*What you should do*.
Transcribe the entire listing, keeping each word as it is.

*** Begin section ***

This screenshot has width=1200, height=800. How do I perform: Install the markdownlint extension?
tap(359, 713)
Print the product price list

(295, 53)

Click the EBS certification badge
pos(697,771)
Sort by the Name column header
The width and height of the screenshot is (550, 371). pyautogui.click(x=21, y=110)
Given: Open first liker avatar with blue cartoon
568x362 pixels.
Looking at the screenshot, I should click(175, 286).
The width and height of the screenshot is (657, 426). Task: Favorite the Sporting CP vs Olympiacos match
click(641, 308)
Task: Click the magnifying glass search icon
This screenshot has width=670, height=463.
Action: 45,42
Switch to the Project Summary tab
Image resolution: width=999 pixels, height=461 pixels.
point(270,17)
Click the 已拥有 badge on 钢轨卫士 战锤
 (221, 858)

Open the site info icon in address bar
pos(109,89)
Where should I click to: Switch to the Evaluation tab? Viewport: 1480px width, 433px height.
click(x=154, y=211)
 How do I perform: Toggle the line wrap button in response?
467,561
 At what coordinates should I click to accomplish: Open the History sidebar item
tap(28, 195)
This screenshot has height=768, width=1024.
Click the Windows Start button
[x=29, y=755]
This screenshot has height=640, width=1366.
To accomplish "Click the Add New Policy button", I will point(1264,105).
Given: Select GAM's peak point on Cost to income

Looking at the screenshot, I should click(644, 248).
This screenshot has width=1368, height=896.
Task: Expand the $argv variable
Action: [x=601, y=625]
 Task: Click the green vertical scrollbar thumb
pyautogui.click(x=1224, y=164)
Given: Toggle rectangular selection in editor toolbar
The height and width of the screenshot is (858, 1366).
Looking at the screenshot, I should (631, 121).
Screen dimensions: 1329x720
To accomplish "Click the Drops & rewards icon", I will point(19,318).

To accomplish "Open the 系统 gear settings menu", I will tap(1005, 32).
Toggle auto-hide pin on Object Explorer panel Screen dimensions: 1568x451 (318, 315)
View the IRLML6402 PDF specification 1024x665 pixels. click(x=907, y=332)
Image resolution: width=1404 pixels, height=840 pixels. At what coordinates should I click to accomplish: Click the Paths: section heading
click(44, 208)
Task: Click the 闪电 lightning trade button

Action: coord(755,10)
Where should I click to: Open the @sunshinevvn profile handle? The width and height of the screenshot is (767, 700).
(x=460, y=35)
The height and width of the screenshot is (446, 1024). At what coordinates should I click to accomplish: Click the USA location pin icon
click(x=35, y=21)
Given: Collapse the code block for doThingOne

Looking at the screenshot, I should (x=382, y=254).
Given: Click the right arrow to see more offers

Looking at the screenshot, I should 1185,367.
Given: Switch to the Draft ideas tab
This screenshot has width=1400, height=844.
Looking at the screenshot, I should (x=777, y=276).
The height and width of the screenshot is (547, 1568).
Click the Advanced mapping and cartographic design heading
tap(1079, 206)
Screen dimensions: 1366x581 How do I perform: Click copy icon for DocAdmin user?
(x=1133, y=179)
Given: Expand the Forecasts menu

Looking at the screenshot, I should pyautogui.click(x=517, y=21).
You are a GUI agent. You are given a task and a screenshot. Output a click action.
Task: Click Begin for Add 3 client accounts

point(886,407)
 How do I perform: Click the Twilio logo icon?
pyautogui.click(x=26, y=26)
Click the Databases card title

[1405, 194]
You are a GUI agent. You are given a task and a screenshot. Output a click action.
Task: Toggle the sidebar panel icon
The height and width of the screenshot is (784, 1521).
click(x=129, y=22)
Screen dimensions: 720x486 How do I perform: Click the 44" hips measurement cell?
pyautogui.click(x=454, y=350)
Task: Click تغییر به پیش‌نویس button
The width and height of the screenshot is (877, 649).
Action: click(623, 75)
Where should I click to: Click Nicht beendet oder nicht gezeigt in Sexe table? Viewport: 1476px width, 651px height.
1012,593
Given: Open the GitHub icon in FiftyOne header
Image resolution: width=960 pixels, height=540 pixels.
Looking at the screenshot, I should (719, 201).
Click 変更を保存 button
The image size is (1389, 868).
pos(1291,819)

*** End section ***

*Solution for this exercise*.
This screenshot has width=1200, height=800. How do I perform: Install the markdownlint extension?
tap(359, 713)
Print the product price list

(295, 53)

Click the EBS certification badge
pos(697,771)
Sort by the Name column header
The width and height of the screenshot is (550, 371). pyautogui.click(x=21, y=110)
Given: Open first liker avatar with blue cartoon
568x362 pixels.
Looking at the screenshot, I should click(175, 286).
The width and height of the screenshot is (657, 426). Task: Favorite the Sporting CP vs Olympiacos match
click(641, 308)
Task: Click the magnifying glass search icon
This screenshot has width=670, height=463.
Action: 45,42
Switch to the Project Summary tab
Image resolution: width=999 pixels, height=461 pixels.
point(270,17)
Click the 已拥有 badge on 钢轨卫士 战锤
 (221, 858)

Open the site info icon in address bar
pos(109,89)
Where should I click to: Switch to the Evaluation tab? Viewport: 1480px width, 433px height.
click(x=154, y=211)
 How do I perform: Toggle the line wrap button in response?
467,561
 At what coordinates should I click to accomplish: Open the History sidebar item
tap(28, 195)
This screenshot has height=768, width=1024.
Click the Windows Start button
[x=29, y=755]
This screenshot has height=640, width=1366.
To accomplish "Click the Add New Policy button", I will point(1264,105).
Given: Select GAM's peak point on Cost to income

Looking at the screenshot, I should click(644, 248).
This screenshot has width=1368, height=896.
Task: Expand the $argv variable
Action: [x=601, y=625]
 Task: Click the green vertical scrollbar thumb
pyautogui.click(x=1224, y=164)
Given: Toggle rectangular selection in editor toolbar
The height and width of the screenshot is (858, 1366).
Looking at the screenshot, I should (631, 121).
Screen dimensions: 1329x720
To accomplish "Click the Drops & rewards icon", I will point(19,318).

To accomplish "Open the 系统 gear settings menu", I will tap(1005, 32).
Toggle auto-hide pin on Object Explorer panel Screen dimensions: 1568x451 (318, 315)
View the IRLML6402 PDF specification 1024x665 pixels. click(x=907, y=332)
Image resolution: width=1404 pixels, height=840 pixels. At what coordinates should I click to accomplish: Click the Paths: section heading
click(44, 208)
Task: Click the 闪电 lightning trade button

Action: coord(755,10)
Where should I click to: Open the @sunshinevvn profile handle? The width and height of the screenshot is (767, 700).
(x=460, y=35)
The height and width of the screenshot is (446, 1024). At what coordinates should I click to accomplish: Click the USA location pin icon
click(x=35, y=21)
Given: Collapse the code block for doThingOne

Looking at the screenshot, I should (x=382, y=254).
Given: Click the right arrow to see more offers

Looking at the screenshot, I should 1185,367.
Given: Switch to the Draft ideas tab
This screenshot has width=1400, height=844.
Looking at the screenshot, I should (x=777, y=276).
The height and width of the screenshot is (547, 1568).
Click the Advanced mapping and cartographic design heading
tap(1079, 206)
Screen dimensions: 1366x581 How do I perform: Click copy icon for DocAdmin user?
(x=1133, y=179)
Given: Expand the Forecasts menu

Looking at the screenshot, I should pyautogui.click(x=517, y=21).
You are a GUI agent. You are given a task and a screenshot. Output a click action.
Task: Click Begin for Add 3 client accounts

point(886,407)
 How do I perform: Click the Twilio logo icon?
pyautogui.click(x=26, y=26)
Click the Databases card title

[1405, 194]
You are a GUI agent. You are given a task and a screenshot. Output a click action.
Task: Toggle the sidebar panel icon
The height and width of the screenshot is (784, 1521).
click(x=129, y=22)
Screen dimensions: 720x486 How do I perform: Click the 44" hips measurement cell?
pyautogui.click(x=454, y=350)
Task: Click تغییر به پیش‌نویس button
The width and height of the screenshot is (877, 649).
Action: click(623, 75)
Where should I click to: Click Nicht beendet oder nicht gezeigt in Sexe table? Viewport: 1476px width, 651px height.
1012,593
Given: Open the GitHub icon in FiftyOne header
Image resolution: width=960 pixels, height=540 pixels.
Looking at the screenshot, I should (719, 201).
Click 変更を保存 button
The image size is (1389, 868).
pos(1291,819)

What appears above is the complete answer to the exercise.